Mick Taylor a vu le jour en 1949 à Kelvin Garden City (excusez du peu !) en Angleterre. Si vous portez un certain intérêt au rock, vous l’avez certainement entendu sans pour autant vous souvenir de son nom
Fasciné par les grands bluesmen américains, il aurait sans doute aimé naître noir. Il a souvent expliqué qu’il écoutait certains artistes de manière obsessionnelle. B.B. King figure ainsi au sommet de son panthéon personnel. « Grâce à lui, j’ai appris que chaque note devait véhiculer une émotion propre » affirmera-t-il un jour. Mais il appréciait aussi Freddie King pour son jeu plus énergique mais aussi Albert King, trois rois du blues au sens propre. Elmore James, Muddy Waters, Otis Rush ou Howlin’Wolf figurent aussi parmi ses modèles. On peut difficilement rêver mieux comme professeurs.
On a un de mal à imaginer qu’une telle chose puisse se produire aujourd’hui mais c’est pourtant un fait historique. Après quelques expériences sans lendemain dans des groupes locaux, alors âgé de 17 ans, Mick Taylor se rend à un concert de John Mayall dans sa villa natale. En l’absence de Eric Clapton, il se faufile parmi les musiciens pour le remplacer. S’il s’éclipse avec sa discrétion habituelle après le concert, le chemin de Mayall et de Taylor se croisera à nouveau quelques mois plus tard lorsque le leader des Bluesbreakers cherchera un remplaçant à Peter Green. La carrière de Mick Taylor sera ainsi plus d’une fois balisée de rencontres fortuites et de heureux hasards.
Ainsi en 1969, après le départ tumultueux de Brian Jones, les Rolling Stones lui offrent de le remplacer. A peine âgé de 20 ans, Mick Taylor fait sans doute moins battre le coeur des midinettes mais il épaule Keith Richards à merveille.

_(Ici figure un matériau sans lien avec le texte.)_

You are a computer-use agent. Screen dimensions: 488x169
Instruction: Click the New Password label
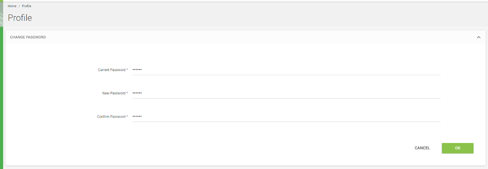(114, 93)
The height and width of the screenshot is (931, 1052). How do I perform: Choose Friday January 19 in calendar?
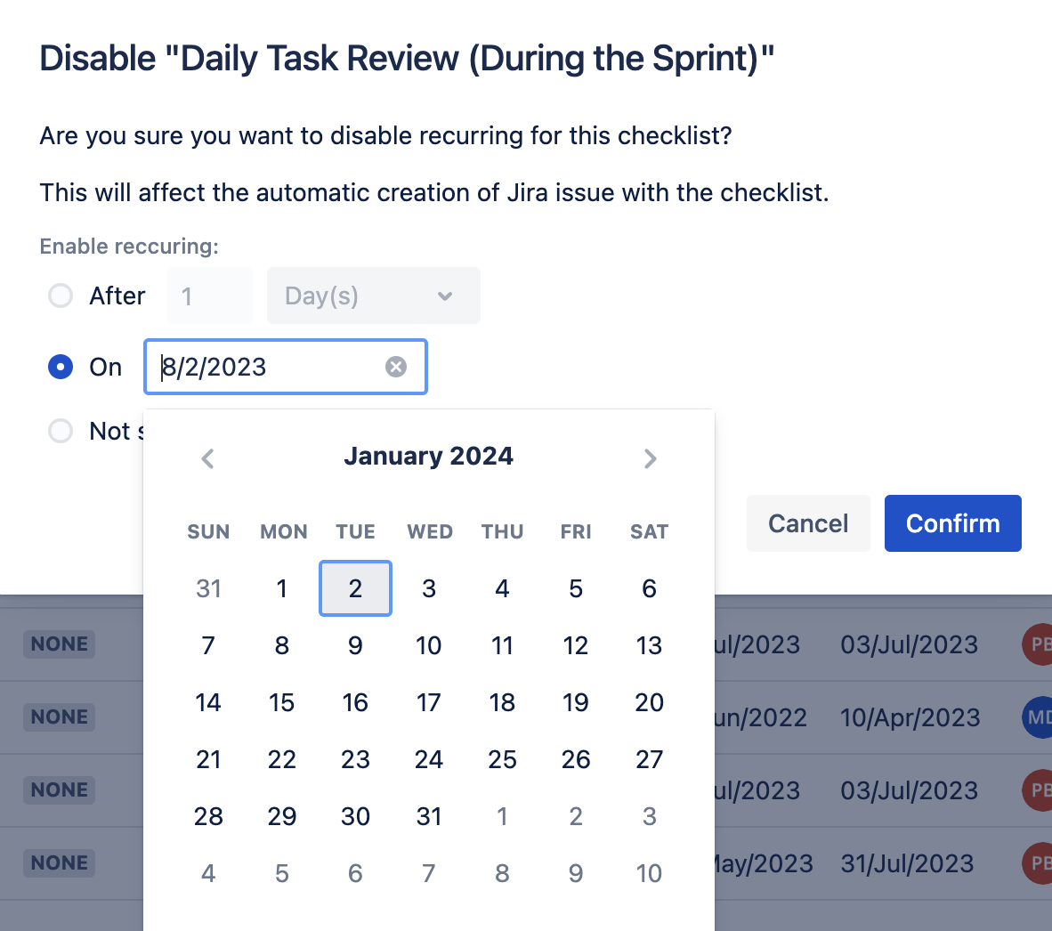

Ses lignes de guitare sur "Sticky Fingers" (1971) ou "Exile On Main St." (1972) restent des modèles d’élégance. Dans une interview accordée à "Rolling Stone", Taylor se souvient de ces quelques années épiques: « Travailler avec les Stones, c’était électrisant. Mais parfois, je me sentais un peu comme un invité. Les décisions étaient toujours entre Mick Jagger et Keith Richards. Un peu frustrant à la longue ». Responsable de soli majeurs de cette époque du groupe, sur "Sway" ou "Time Waits For No One", Mick Taylor reprend sa liberté en 1974.
Très rapidement, il rejoint l’historique Rolling Thunder Review de Bob Dylan en 1975 et 1976.« Avec Dylan, tout pouvait changer d’un soir à l’autre. C’était totalement imprévisible mais aussi assez excitant. Avec lui, c’est simple : il n’existe aucune règle ». Mick Taylor retrouvera d’ailleurs Dylan plusieurs fois par la suite en studio comme sur scène.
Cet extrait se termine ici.